Although it lacks the refinement of a Geo Metro, a 1970 Oldsmobile Toronado station wagon isn't a bad foundation for a limousine. This was one of several dozen built during the defunct custom car builder Miller-Meteor, a company perhaps best known for making the Ghostbusters' Ecto-1. It recently sold on eBay for $3,000. The seller pushed it as a tool for picking up women, and it's obviously well-designed for that purpose. Right, ladies?
Actually, it's not the real Darth Vader. It's just an actor dressed up as Darth Vader. Specifically, this is Jonathan Arons, who puts on a truly original performance for people at a senior center in New York City.
Jully Nascimento from Brazil got this QR code inked on her arm.
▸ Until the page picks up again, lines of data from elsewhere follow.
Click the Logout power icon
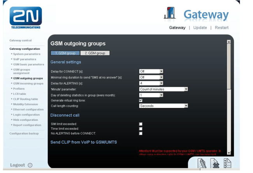pyautogui.click(x=30, y=165)
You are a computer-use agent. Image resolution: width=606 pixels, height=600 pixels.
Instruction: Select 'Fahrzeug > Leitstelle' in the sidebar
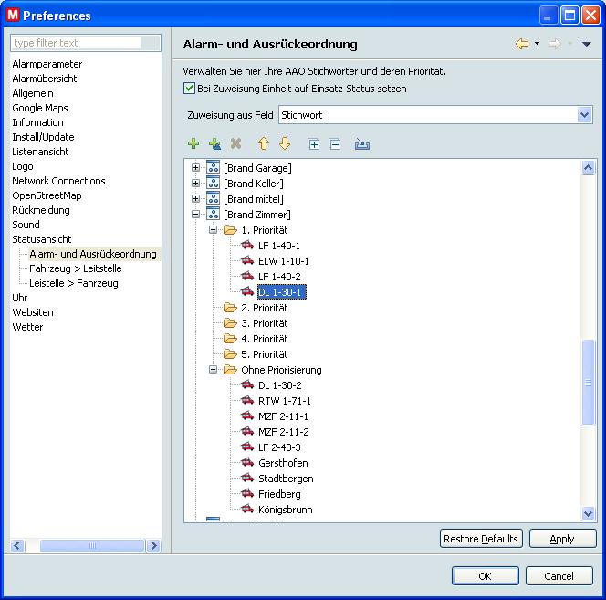pos(75,268)

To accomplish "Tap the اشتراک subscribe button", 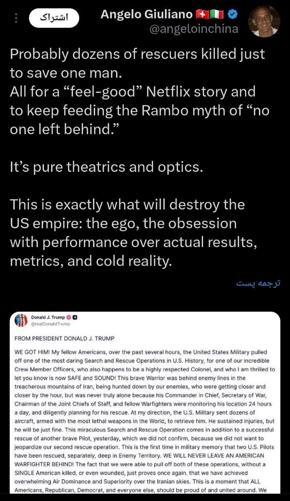I will (x=54, y=18).
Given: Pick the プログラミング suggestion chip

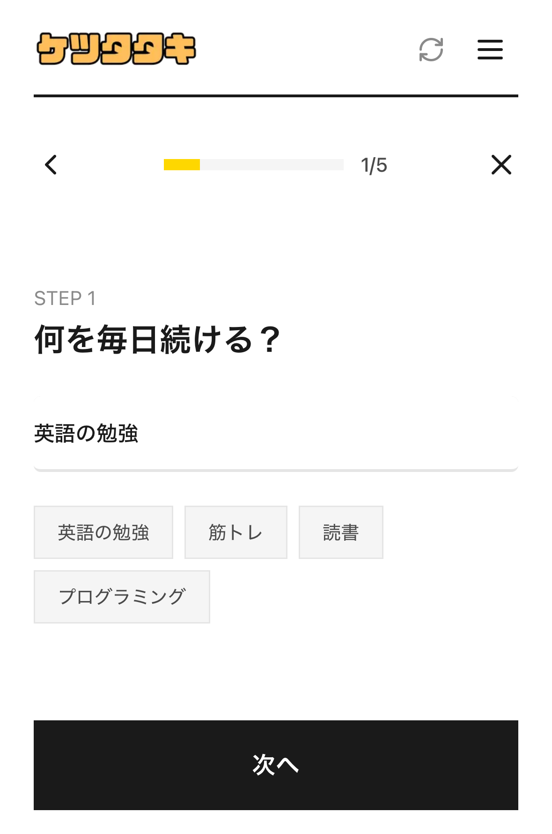Looking at the screenshot, I should pos(122,597).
When scanned, it reads "hold on". That's the name of a song by Good Charlotte that was meaningful to her in her youth.
There's just something majestically beautiful about cement-filled Budweiser cans linked by a chain. This work by Brooklyn-based designers Chen Chen and Kai Tsien Williams is called "American Ninja".
Interviewing is a skill and not everyone has it -- but some surprising people do. Like William Shatner. Have you seen his Raw Nerve? Whatever faults he has, Shatner knows how to do a probing interview.
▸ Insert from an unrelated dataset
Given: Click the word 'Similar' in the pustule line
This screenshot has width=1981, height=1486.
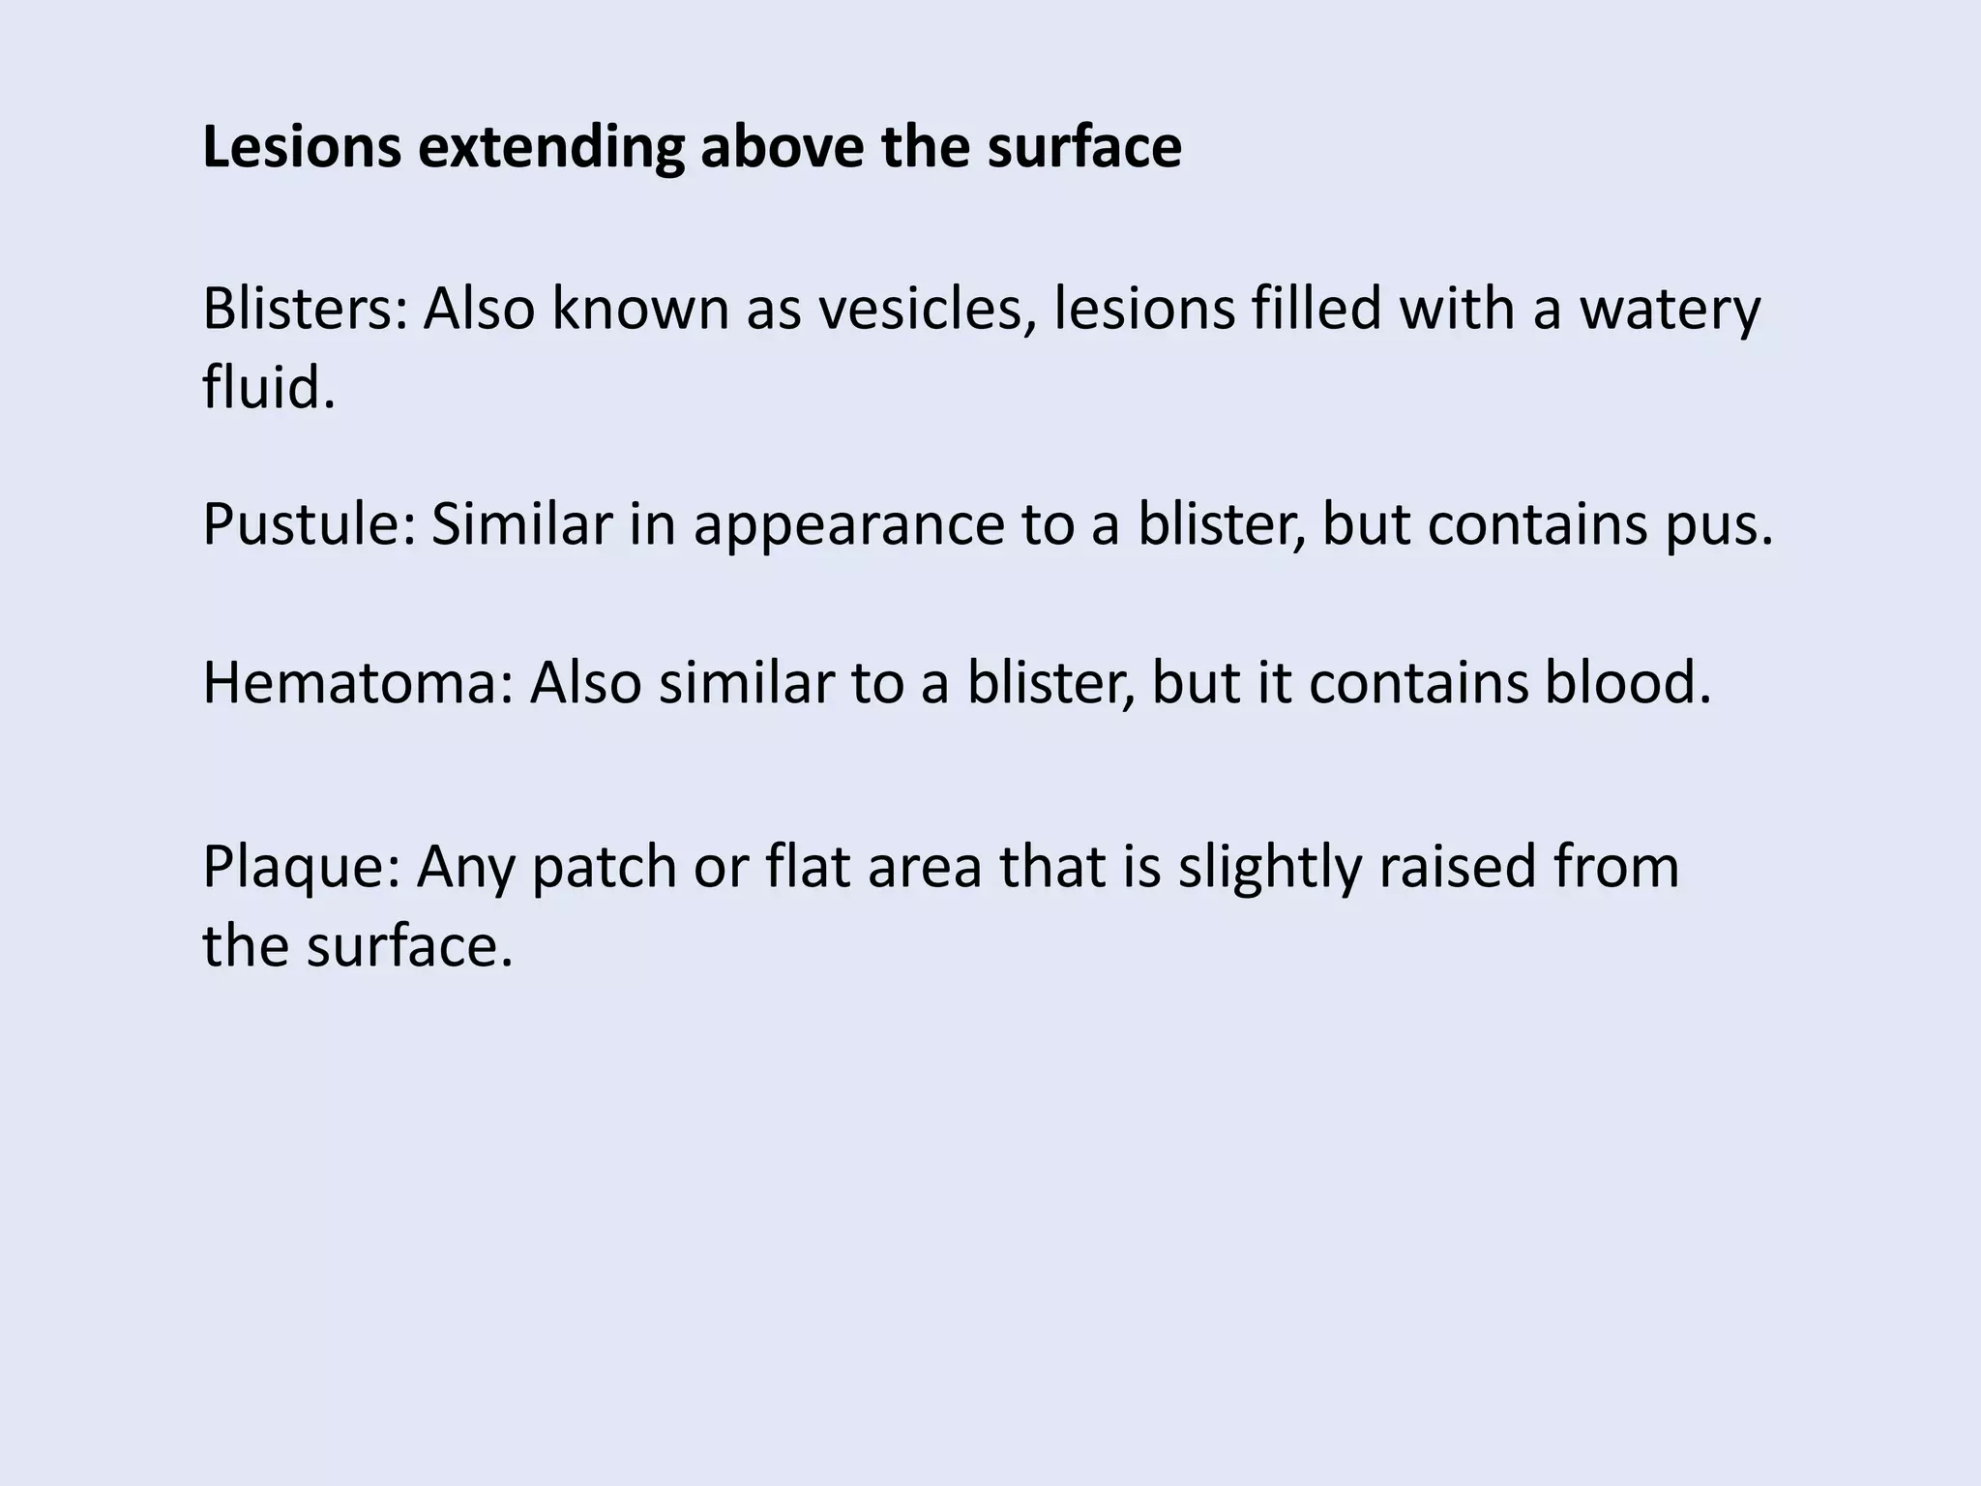Looking at the screenshot, I should pos(521,523).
Where was I? Oh, yeah: Bert from Sesame Street is one of those people. "If you could be any sock from history, what would you be?" Brilliant. That's how you get inside someone's head.
There's not much information about this video, but, allegedly, it shows an explosion at the bottom of a water-filled quarry. There's enough 12-year old boy left in me to say that this is awesome.
We've mentioned noodling before. It's a fishing technique that consists of grabbing a fish with your bare hands and tossing it up on the shore. But here in Texas we do it a bit differently. Noodling consists of shoving one's fist into the water. Then, when a big ol' catfish clamps its jaws around your hand, fling it out of the water.
Currently and sadly, noodling is illegal. But that may change. The Wall Street Journal spoke to expert noodler Brady Knowlton:
Nothing beats "the heebie-jeebies you get underwater, in the dark, with this little sea monster biting you," he says. He recalls that his arm looked like "the first stage of a chili recipe" after his first noodling experience about 15 years ago. Catfish are equipped with bands of small but very abrasive teeth.
The bill swam easily through the state house, but now rod-and-reel anglers are speaking up against the proposed law, currently in the state Senate.
They say noodling is unfair to the fish, since they're grabbed in their burrows without a chance to swim away.
Craft introduced me to a great Flickr pool called Geekigami, which is filled with well-made pieces of original origami. This piece by Flickr user -sbel- isn't geeky, but it is neat.
I had no idea that a set of lenses was such an incredibly complex piece of machinery! Michael Zang acquired on eBay a Leica Tri-Elmar-M 28-35-50mm that had been sliced in half. It was made by students as a graduation project.
Half-caff latte, I choose you! Christiaan Morris made this latte surface art for the Fremont Coffee Company in Seattle. Other images at the link include Darth Vader, Batman, and Boba Fett.
Virgin Galactic's experimental SpaceShipTwo, dubbed the VSS Enterprise, recently performed its first flight using "feathering". That means that the rear of the craft bent far backwards to slow it down during re-entry. Popular Science's Clay Dillow explained its significance:
“Feathering,” as it is known, is probably the biggest innovation integrated into SpaceShipTwo’s design. In the feathered position, the entire tail section of the plane rotates upward about 65 degrees, creating a different aerodynamic shape that is highly stable yet creates tremendous drag to slow the aircraft down during re-entry. Though that drag is pretty significant, the light weight of the aircraft keeps the skin temperature from rising too high, circumventing the need for heat shields and other thermal protection.
Moreover, when feathered correctly the aircraft is so stable that the pilot can more or less take his hands off the sticks and let the aircraft work its way through the atmosphere naturally, based purely on its aerodynamic shape. That’s a huge safety feature, as the pilot doesn’t have to maintain a specific degree of entry or rely on a sophisticated fly-by-wire computer.
At the link, you can watch a video of the flight. Skip ahead to 2:30 to see the feathering.
Students at a Dutch university have constructed the largest functional Nintendo Entertainment System controller in the world. It measures twelve by five feet. As you can see from the Dutch-language video at the link, they set it up in a public venue and let people play Super Mario Bros. on a huge screen.